Ann Arbor, Michigan: UMI Research Press, 1982. Studies in the Fine Arts, The Avant-Garde, No. 36.  First edition. 0835713687 xvi/165 pages.
Volume, measuring approximately 6.25" x 9.25", is bound in beige cloth, with stamped black/purple lettering to spine and front cover. Geometric design in purple appears in compartment in lower outside quadrant of front cover. Book shows light shelfwear. Binding is firm. Minute spot appears in margin of pages x-xiii. Pages are otherwise clean and bright.
"Chapter 1 of this study presents a chronological review of the kinds of pictorial art that were available and assesses the state of knowledge about it. Chapter 2 examines the critics' explanations for the peculiarities of Japanese art -- explanations that were based on physiological, psychological, and environmental reasons, and that contributed to the interpretation of Japanese art as the expression of a primitive or childlike mentality.

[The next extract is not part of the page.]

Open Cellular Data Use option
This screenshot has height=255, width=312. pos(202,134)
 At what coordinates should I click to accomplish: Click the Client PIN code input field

Chapter 3 studies the concerns underlying the critics' remarks on the innately artistic nature of the Japanese people. Chapter 4 investigates the ambivalence in critics' responses to Japanese pictorial conventions. Chapter 5 examines the critics' attitudes about Western receptivity to Japanese influence and uses a comparison of the differences in the responses to Japanese and Chinese art to reinforce the primitivist explanation for Japonism. Finally, an alphabetical  list of the major writers discussed and brief biographical sketches with information pertinent to the topic of this examination make up the Appendix at the end."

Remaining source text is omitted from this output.